Colonization of basaltic lava by lichens at Fagradalsfjall volcano (Iceland) imaged using drone-based hyperspectral remote sensing
Eva Wickert 1, Benjamin F. De Jarnatt2,3, Thomas R. Walter2,3, Samuel T. Thiele4, Bastian Siegmann5, Claudia Colesie6, Nicole Richter1
Affiliations: 1Institute of Natural Hazards and Georisks, RWTH Aachen University, Germany, 2German Research Centre for Geosciences (GFZ), Potsdam, Germany, 3Institute of Geosciences, University of Potsdam, 4Helmholtz-Zentrum Dresden-Rossendorf, Helmholtz Institute Freiberg for Resource Technology, Germany, 5Institute for Bio- and Geosciences, IBG-2: Plant Science, Forschungszentrum Jülich GmbH, Jülich, Germany, 6School of Geosciences, University of Edinburgh, United Kingdom
Presentation type: Talk
Presentation time: Monday 09:00 - 09:15, Room S150
Programme No: 3.1.3
Abstract
Lichens are among the first organisms to colonize cooled lava flows, offering insights into volcanic landscapes, including, e.g., relative age and weathering intensity.

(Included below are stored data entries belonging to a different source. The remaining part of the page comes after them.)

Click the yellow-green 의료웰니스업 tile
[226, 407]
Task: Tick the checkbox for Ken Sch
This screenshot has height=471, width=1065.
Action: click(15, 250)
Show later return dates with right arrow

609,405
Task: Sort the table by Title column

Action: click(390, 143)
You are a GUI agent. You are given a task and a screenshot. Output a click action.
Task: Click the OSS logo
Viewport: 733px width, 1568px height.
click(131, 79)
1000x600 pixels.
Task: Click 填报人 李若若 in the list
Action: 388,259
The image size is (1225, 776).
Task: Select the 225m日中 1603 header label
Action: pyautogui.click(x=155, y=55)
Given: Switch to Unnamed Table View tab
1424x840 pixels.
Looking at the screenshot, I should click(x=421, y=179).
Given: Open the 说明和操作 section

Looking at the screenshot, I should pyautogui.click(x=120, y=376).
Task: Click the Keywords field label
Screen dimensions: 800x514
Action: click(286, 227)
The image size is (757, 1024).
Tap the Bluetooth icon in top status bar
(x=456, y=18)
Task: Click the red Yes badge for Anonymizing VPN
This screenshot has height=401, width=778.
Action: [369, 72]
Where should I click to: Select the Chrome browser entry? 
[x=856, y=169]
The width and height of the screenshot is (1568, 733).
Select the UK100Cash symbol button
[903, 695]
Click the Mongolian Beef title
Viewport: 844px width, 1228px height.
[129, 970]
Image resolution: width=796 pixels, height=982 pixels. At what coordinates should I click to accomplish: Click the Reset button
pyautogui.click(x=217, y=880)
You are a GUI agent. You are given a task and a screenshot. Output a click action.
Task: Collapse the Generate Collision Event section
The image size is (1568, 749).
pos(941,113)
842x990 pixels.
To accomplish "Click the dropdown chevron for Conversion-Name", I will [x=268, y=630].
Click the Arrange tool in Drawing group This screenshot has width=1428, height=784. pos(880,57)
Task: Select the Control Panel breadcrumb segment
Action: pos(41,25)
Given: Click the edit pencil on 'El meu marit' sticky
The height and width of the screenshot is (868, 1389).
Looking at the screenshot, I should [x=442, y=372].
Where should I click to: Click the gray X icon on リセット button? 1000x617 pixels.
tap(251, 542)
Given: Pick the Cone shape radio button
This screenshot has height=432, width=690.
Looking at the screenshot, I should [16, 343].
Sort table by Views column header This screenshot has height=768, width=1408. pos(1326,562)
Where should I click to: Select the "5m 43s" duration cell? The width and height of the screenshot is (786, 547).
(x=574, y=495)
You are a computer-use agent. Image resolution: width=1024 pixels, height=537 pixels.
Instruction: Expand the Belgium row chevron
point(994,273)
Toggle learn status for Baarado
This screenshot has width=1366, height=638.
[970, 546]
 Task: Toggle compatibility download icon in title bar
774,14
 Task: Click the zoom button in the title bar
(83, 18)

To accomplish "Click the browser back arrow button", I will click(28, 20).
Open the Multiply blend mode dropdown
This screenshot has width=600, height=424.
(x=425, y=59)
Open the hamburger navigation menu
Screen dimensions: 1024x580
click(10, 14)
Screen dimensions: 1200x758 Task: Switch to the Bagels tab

Substrate properties such as porosity, permeability, texture, and mineral composition play an essential role in lichen community establishment. While lichens primarily obtain nutrients and minerals from the air, they are also considered to engage in a complex chemical exchange with the underlying rock surface. However, the relationship between lichen occurrence and the geochemical composition of lava remains underexplored. Investigating these rock-lichen interactions could provide valuable insights into the geochemical characteristics of volcanic materials. To deepen our understanding of interactions between lichens and volcanic rock, it is crucial to study the distribution patterns of various lichen species across different volcanic substrates. We acquired drone-based hyperspectral image data, together with field spectrometer point measurements of lichens on basaltic lava at the Fagradalsfjall volcano (Iceland) in August 2023 to characterize lichens' spectral signatures and assess their detectability for remote mapping. Using an open-source, Python-based (post-)processing workflow, we demonstrate the potential and challenges of our multi-sensor approach for mapping lichens on volcanic rocks. Although the results showed that different sensor characteristics caused offsets in the spectral signatures, we successfully derived meaningful band ratios that highlighted the presence of distinct lichen groups on the basaltic rock. These findings demonstrate the potential of drone-based hyperspectral imaging for lichen detection in volcanic environments, and thus pave the way for future studies that provide deeper insights into rock-lichen interactions.